Curiously, President Joe Biden’s name has not been mentioned during the Iranian election debates. Before Raisi’s death in a helicopter crash in May, the United States under the Biden administration held several rounds of indirect talks with Iranian officials.

While widely critical of Iran, particularly in the wake of Mahsa Amini’s death in 2022 and the women’s rights protests that followed, the Biden administration has opened the door for Iran to access some frozen assets abroad. That includes an agreement that saw a prisoner exchange between the countries in Septemberless than a month before the war between Israel and Hamas began.

Then there are Iran’s oil sales. Although technically sanctioned, Iran recently reported selling 2.5 million barrels per day, with most of that likely going to China, possibly at a discount. Former Iranian Foreign Minister Mohammad Javad Zarif, who secured the nuclear deal under relatively moderate President Hassan Rouhani and now supports reformist candidate Pezeshkian, directly attributed those sales to the Biden administration’s policies.

“That oil sales have increased was not the doing of our friends, but when Biden came to power, they had a policy to loosen sanctions,” Zarif said, indirectly referring to hardliners. “Let Trump come and find out.” what our friends will do.”

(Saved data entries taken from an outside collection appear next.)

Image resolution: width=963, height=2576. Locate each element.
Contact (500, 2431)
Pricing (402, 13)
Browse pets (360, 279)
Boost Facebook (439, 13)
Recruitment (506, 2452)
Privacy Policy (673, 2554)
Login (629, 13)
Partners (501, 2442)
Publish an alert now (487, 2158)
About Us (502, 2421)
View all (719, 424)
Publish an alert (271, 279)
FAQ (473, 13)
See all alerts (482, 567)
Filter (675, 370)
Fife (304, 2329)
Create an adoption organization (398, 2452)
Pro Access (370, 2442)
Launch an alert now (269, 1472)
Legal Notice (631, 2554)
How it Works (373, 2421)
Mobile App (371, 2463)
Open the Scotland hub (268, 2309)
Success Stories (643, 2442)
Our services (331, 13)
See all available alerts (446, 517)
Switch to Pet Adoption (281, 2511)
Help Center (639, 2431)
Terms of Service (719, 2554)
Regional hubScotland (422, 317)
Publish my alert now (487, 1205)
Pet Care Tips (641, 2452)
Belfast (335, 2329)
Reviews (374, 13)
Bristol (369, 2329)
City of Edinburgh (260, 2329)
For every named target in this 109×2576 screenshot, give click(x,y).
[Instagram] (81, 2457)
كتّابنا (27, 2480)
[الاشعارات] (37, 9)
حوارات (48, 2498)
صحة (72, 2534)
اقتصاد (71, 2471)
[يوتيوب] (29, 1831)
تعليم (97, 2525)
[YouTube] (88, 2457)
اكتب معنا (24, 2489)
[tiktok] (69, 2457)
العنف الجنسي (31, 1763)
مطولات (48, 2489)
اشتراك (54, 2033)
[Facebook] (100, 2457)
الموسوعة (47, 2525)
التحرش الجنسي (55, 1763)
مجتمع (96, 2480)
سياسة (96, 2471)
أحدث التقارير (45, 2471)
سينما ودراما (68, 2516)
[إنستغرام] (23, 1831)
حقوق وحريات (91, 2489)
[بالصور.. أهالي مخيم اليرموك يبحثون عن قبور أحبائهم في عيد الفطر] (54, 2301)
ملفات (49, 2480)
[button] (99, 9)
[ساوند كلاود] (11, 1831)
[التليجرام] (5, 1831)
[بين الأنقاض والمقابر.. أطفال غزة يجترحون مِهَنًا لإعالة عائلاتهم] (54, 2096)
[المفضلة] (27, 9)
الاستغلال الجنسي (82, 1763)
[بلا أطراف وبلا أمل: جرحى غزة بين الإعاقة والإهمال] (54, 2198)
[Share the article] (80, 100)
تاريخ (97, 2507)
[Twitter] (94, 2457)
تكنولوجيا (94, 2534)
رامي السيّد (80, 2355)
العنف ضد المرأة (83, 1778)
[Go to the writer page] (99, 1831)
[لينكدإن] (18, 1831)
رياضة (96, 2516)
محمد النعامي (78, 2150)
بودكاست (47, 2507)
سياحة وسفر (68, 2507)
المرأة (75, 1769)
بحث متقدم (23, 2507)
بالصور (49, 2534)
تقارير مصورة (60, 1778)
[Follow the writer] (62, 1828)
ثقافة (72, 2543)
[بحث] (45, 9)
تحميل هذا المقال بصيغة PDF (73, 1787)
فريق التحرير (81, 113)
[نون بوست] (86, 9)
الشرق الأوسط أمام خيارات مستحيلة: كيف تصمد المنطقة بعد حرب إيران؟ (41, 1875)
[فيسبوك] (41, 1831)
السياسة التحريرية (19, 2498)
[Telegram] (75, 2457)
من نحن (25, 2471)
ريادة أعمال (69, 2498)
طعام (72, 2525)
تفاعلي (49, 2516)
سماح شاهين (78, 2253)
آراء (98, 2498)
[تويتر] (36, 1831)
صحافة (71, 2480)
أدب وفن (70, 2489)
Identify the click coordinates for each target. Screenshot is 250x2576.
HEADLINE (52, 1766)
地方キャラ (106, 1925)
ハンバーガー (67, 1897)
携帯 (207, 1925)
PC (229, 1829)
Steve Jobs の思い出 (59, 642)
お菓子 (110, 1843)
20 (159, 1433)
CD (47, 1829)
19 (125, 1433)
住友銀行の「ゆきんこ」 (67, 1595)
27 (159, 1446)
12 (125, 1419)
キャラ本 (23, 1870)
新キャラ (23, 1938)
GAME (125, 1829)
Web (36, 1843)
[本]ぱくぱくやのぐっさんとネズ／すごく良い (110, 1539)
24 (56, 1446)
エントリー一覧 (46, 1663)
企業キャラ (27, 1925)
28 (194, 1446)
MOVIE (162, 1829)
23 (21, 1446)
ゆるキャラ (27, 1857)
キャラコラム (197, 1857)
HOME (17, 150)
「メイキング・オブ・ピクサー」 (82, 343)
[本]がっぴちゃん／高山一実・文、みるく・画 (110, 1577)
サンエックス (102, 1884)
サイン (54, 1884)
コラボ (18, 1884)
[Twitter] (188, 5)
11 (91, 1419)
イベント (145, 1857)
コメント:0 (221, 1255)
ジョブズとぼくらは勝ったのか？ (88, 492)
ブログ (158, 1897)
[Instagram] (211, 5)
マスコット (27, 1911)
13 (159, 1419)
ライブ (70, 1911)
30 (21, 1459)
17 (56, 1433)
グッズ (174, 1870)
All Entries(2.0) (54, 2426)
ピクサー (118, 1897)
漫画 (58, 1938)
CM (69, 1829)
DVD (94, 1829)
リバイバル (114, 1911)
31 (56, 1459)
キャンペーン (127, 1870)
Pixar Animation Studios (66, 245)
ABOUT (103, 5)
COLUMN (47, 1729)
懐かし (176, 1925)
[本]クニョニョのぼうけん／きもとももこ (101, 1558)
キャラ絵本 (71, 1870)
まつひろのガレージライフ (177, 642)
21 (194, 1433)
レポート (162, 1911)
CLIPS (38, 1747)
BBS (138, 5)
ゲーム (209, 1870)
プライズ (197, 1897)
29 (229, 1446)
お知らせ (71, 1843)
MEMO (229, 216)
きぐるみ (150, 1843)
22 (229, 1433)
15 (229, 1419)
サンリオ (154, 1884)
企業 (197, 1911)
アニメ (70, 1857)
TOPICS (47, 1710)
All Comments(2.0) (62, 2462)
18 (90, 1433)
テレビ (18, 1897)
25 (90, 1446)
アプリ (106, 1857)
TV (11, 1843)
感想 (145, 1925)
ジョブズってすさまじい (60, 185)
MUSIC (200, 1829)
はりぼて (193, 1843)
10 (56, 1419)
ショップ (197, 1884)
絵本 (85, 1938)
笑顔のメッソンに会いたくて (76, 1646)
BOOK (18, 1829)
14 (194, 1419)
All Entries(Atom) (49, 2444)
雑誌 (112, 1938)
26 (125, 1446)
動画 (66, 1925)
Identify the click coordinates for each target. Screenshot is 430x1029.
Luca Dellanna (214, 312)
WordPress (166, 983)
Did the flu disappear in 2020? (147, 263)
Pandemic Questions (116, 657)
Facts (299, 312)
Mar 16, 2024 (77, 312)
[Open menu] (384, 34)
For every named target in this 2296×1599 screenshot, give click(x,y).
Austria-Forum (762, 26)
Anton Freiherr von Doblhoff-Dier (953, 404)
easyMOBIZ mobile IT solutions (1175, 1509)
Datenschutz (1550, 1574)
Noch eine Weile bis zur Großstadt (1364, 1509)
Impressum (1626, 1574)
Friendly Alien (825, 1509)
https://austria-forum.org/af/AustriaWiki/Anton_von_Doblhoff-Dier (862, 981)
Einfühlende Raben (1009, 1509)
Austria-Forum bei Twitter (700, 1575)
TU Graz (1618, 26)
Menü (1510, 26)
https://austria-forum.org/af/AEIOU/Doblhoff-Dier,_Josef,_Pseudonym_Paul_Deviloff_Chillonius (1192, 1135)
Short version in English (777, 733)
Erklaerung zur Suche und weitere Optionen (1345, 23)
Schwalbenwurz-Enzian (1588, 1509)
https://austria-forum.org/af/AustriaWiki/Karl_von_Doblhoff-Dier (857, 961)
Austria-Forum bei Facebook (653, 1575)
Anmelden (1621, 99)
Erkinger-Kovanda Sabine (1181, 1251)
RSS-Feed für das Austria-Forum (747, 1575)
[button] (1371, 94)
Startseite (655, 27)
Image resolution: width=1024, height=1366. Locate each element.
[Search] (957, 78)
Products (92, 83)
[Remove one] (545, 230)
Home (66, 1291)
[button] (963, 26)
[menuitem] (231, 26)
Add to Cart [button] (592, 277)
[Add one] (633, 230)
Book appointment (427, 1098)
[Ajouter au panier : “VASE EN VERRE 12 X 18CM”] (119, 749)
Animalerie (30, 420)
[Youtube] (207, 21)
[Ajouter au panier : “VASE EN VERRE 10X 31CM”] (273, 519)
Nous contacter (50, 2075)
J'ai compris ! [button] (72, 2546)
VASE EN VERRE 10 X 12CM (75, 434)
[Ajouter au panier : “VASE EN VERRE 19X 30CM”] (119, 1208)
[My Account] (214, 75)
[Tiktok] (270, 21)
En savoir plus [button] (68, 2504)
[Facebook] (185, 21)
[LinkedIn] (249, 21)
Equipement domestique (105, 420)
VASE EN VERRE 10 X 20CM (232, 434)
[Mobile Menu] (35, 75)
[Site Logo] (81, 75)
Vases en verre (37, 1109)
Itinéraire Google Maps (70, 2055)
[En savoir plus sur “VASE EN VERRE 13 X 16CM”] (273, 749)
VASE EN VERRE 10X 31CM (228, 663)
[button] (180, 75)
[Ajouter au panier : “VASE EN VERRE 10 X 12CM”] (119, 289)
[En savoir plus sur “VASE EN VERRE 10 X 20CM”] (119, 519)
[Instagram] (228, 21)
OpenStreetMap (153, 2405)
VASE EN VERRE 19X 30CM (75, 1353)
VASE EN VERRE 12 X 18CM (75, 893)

While broader talks in Vienna with world powers to restart the nuclear deal collapsed, Biden may be trying to replicate a strategy from when he was vice president under Barack Obama: working quietly and indirectly with the Iranians toward a deal that can then be brought to fruition. table. .

But much of any U.S. policy the Biden administration planned for the Middle East, including a possible Saudi security deal that could see Riyadh diplomatically recognize Israel – has been disrupted by the war between Israel and Hamas.

Meanwhile, the real wild card for Iran will come on November 5, when the United States holds its presidential election. Biden’s reelection would likely mark a continuation of the carrot stick approach applied thus far during his term. If Trump is re-elected, he could herald further discussions about a deal while also carrying risks. Trump in 2020 launched a drone attack that killed Revolutionary Guard General Qassem Soleimani while still insisting that he wanted an agreement with Tehran.

A war between Israel and Lebanon (or Houthis could attack US warship with missiles in the middle of their campaign – could also dramatically alter calculations in both Tehran and Washington.

For now, however, Iran and the United States remain intertwined in tension, just as they have for decades.

___

Jon GambrellGulf and Iran news director for The Associated Press, he has reported from each of the Gulf Cooperation Council countries, Iran and elsewhere around the world since joining the AP in 2006.